Autumn crisp and winds snappy bite,
crows gawk and stare,
grass blades, stones and sunken sites,
they make you self aware.
Feet that echo from earth to ears,
I feel swollen with heat and regret,
flame of guilt and acid tears,
this grief just will not let.
Gnashed cheek sidewall,
chewed lip flesh sprawl,
bloodied nose freefall,
oh grief, I’m in your thrawl.
you’re an echo of abandonment,
Just when I think I have found my nest,
you’re the wind that reminds me,
nothing is permanent,
what appears full bodied and pertinent,
is just effervescent.
Ahh there goes the nest,
there goes my residence,
you take everything,
I’m allowed to grieve however I like.
I, for example grieve the living all the time.

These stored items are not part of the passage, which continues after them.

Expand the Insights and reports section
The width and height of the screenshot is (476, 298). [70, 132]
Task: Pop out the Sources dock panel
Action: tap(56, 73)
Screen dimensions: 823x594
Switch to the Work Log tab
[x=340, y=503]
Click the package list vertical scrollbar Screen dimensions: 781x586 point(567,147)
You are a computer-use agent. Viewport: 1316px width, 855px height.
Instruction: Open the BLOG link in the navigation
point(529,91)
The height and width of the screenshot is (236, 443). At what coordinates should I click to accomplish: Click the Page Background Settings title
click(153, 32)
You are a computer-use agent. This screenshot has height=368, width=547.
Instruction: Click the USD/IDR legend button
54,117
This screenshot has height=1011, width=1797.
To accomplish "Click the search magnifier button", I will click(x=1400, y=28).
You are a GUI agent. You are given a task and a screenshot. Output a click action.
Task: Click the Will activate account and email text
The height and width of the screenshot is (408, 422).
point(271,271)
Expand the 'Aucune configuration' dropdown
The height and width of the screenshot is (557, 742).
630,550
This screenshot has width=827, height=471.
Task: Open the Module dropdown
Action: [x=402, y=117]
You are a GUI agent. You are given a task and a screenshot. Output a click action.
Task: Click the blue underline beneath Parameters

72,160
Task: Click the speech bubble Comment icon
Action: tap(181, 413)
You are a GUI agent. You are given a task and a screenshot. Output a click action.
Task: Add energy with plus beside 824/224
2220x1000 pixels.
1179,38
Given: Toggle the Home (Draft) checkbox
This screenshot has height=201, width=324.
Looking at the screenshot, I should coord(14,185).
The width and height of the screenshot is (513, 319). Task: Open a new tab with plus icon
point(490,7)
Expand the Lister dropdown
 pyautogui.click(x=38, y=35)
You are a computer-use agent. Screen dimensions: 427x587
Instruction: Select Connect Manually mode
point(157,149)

I grieved my father before he died,
I grieved with anger,
until he died,
then I grieved with silence,
then I grieved with entitlement,
then I grieved with poetry,
I grieve whichever way I like.
Even a kilo of fat I gain makes me grieve,
or a white hair I lose.
I grieved one day,
whilst he was still alive,
that he wouldn’t leave me grief in his will,
never in the world did I know he owned so much grief,
and whilst my family gets a proportion,
I’ve inherited most of it,
the mad of it,
the stricken of it.
I grieve unborn children that lay in my loins,
I grieve fertile wombs laid to rest,
worse, the ones that give up and grieve alone.
I grieve for a plant I didn’t tend to,
a palm I could not fill with a expiation of my sin.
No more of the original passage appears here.